Com as sabidas espertezas, o novo presidente da Câmara, deputado Arlindo Chinaglia (PT-SP), empurra as medidas iniciais na faxina para restaurar a respeitabilidade do Congresso, manchada pelos desatinos e escândalos da legislatura finda, com os inevitáveis abatimentos impostos pela resistência da imensa maioria que se abriga à sombra do acampamento do baixo clero nas últimas bancadas do plenário.

Espremido entre as cobranças da opinião pública e o corporativismo parlamentar, a dedetização em regra encolheu para a varredura que esconde o lixo debaixo do tapete.

No número preparado para atrair a atenção da sociedade, a Câmara aprovou a extinção de 1.050 cargos de natureza especial de confiança (CNEs), com o bimbalhar dos sinos comemorando a economia de R$ 40 milhões dos R$ 117 milhões dissipados no festival da gastança.

Limpas as lentes da miopia, a burla em cadência de farsa expõe a manobra para enganar o distinto público. Para começo de conversa, a extinção foi um ato simbólico, o enterro de defunto mumificado, esquecido num canto do porão desde outubro do ano passado, na presidência do deputado Aldo Rabelo (PC do B-SP).

O patusco da promoção provocou reações curiosas, como do deputado João Almeida (PSDB-RS), que protestou contra a timidez da simples extinção de cargos já sacrificados na meia-sola da moralização com descontos. Sobraram, intactos e saudáveis, 1.317 CNEs para a distribuição entre os donatários de cargos na Mesa Diretora, suplentes e líderes de partidos. E vamos tropicando em absurdos indecorosos: os integrantes da Mesa são aquinhoados com 33 CNEs, a papoula das mordomias, para a distribuição com os cabos-eleitorais, cupinchas e a gulosa e insaciável parentela.

Os suplentes não têm razões de queixa. Para a única atribuição de substituir o titular dispõem de 11 sinecuras de ordenha permanente.

A remuneração dos CNEs, cargos de confiança preenchidos sem a impertinente exigência de concurso e borrifados com os agrados mensais que pendulam entre R$ 1,5 mil, para os atendimentos da caridade da rotina política aos R$ 8,2 mil, que não são de jogar fora. Obrigação mesmo, só a de assinar ponto. Mesmo porque se todos comparecerem, não cabem em pé na maioria dos gabinetes privativos dos benévolos chefes.

As mais de mil, exatamente 1.315, CNEs poupadas pelo corte moralizante têm dono. Além dos integrantes da Mesa Diretora, a fatia dos partidos é sedutora: o PMDB e o PT, com 81 deputados cada um, dispõem de 134 vagas; o PSDB de 115; partidos nanicos, de 24. E por aí vai a feira livre das mordomias.
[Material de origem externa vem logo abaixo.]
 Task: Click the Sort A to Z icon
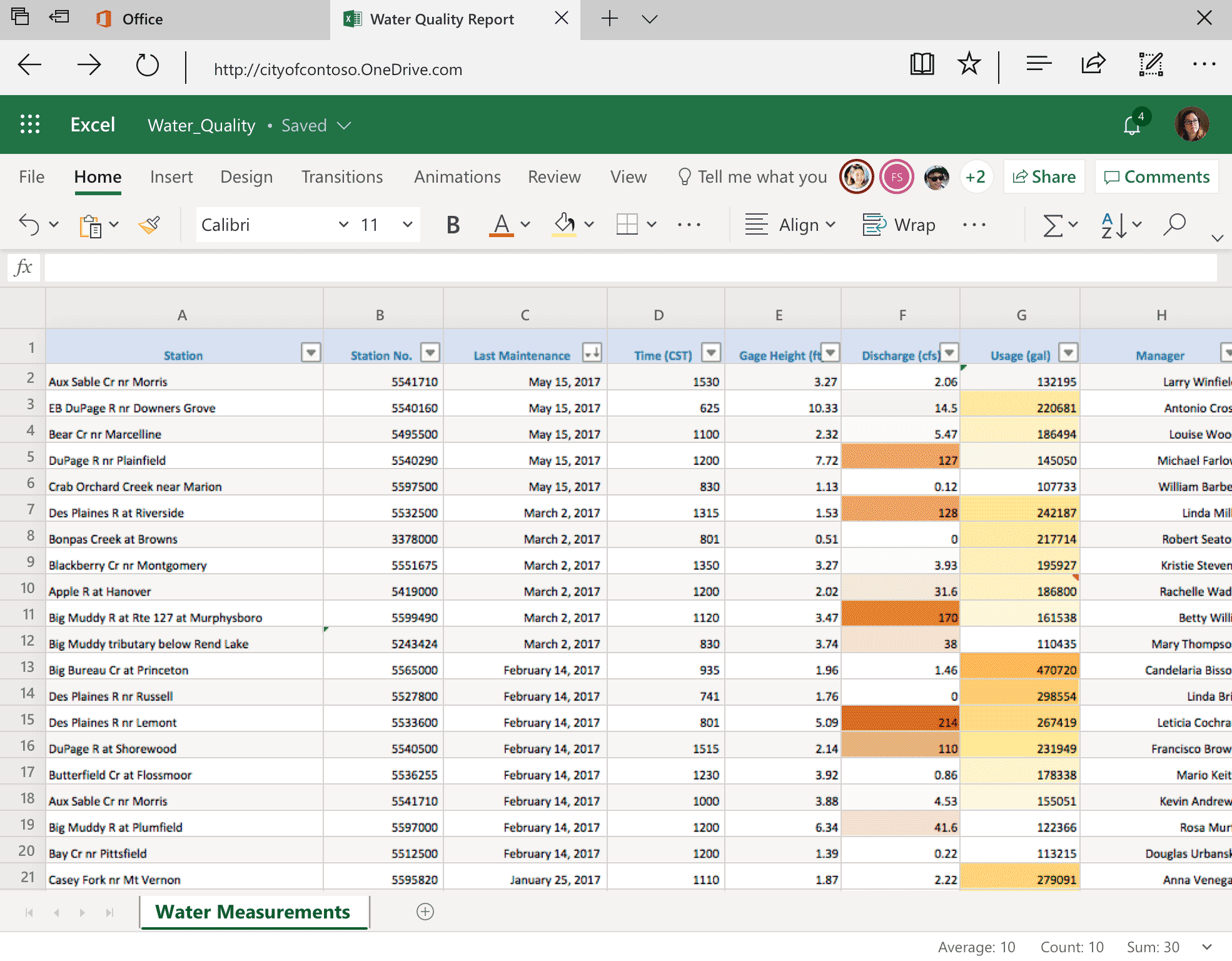1113,225
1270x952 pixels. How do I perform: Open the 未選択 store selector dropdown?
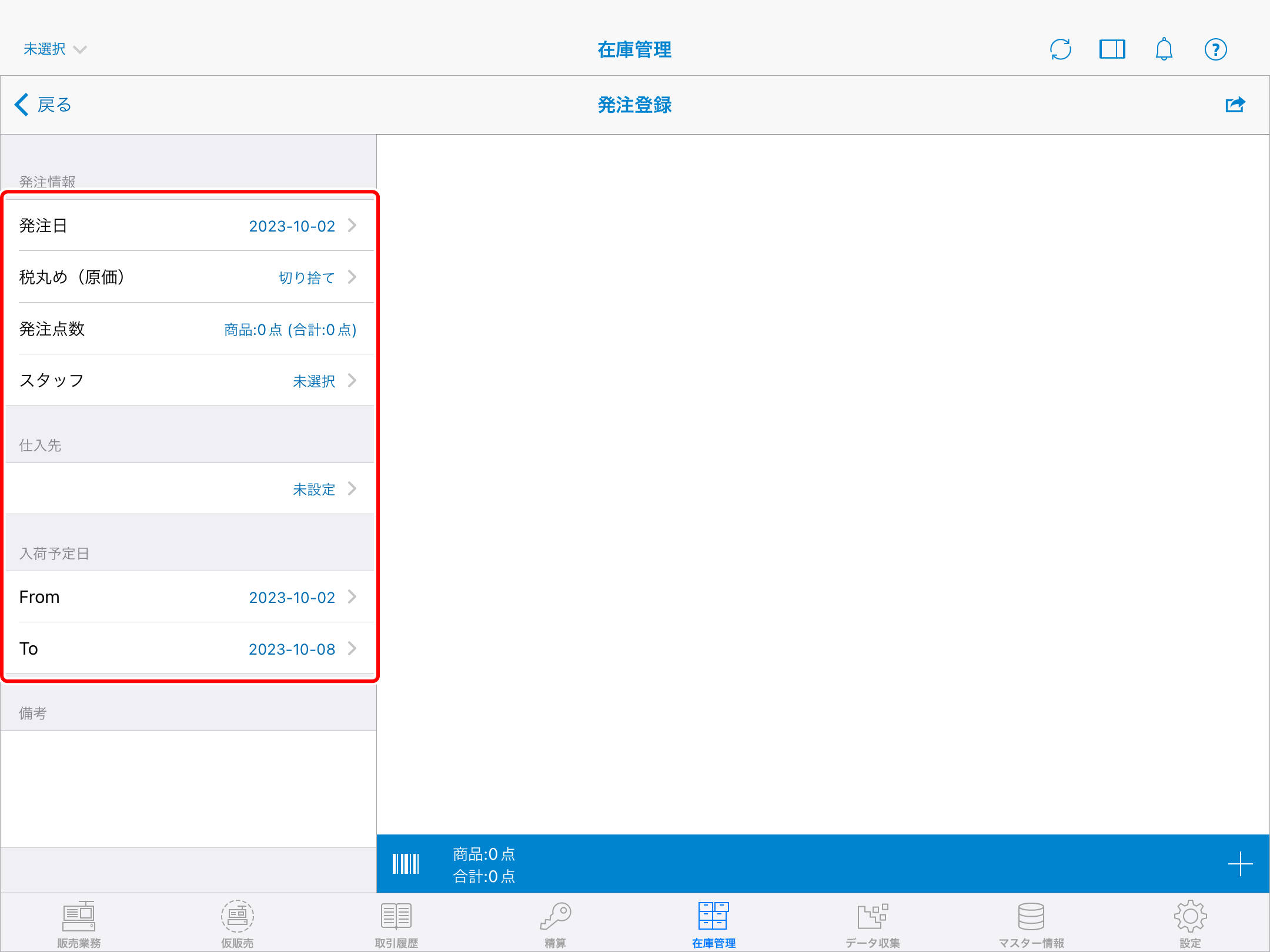pyautogui.click(x=55, y=49)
Ora, a Câmara e o Senado dispõem de quadros de servidores efetivos, de alta qualidade e dedicação, aprovados em severos concursos públicos e que atendem as exigências da rotina parlamentar reduzida a dois ou três dias úteis. E se ainda falta gente para adornar os 81 gabinetes de senadores e os dos 513 deputados, a única saída decente é a realização de concurso.

Certamente não é o caso. E é só esperar para conferir. Queimada a palha do entusiasmo da estréia da nova sessão legislativa, as duas Casas retomarão a normalidade dos plenários vazios, dos corredores fantasmas com a carga pesada nos ombros da escassa minoria que carrega o fardo.

Depois, o governo não tem pressa nenhuma. Pois se o presidente Lula sequer inaugurou o segundo mandato com a montagem do Ministério para o bis, por que o Congresso deve mudar os seus hábitos de quem sabe gozar a vida?

O Congresso segue à risca a sabedoria baiana: roga que o poupem, que ninguém é de ferro.

Villas-Bôas Corrêa é analista político.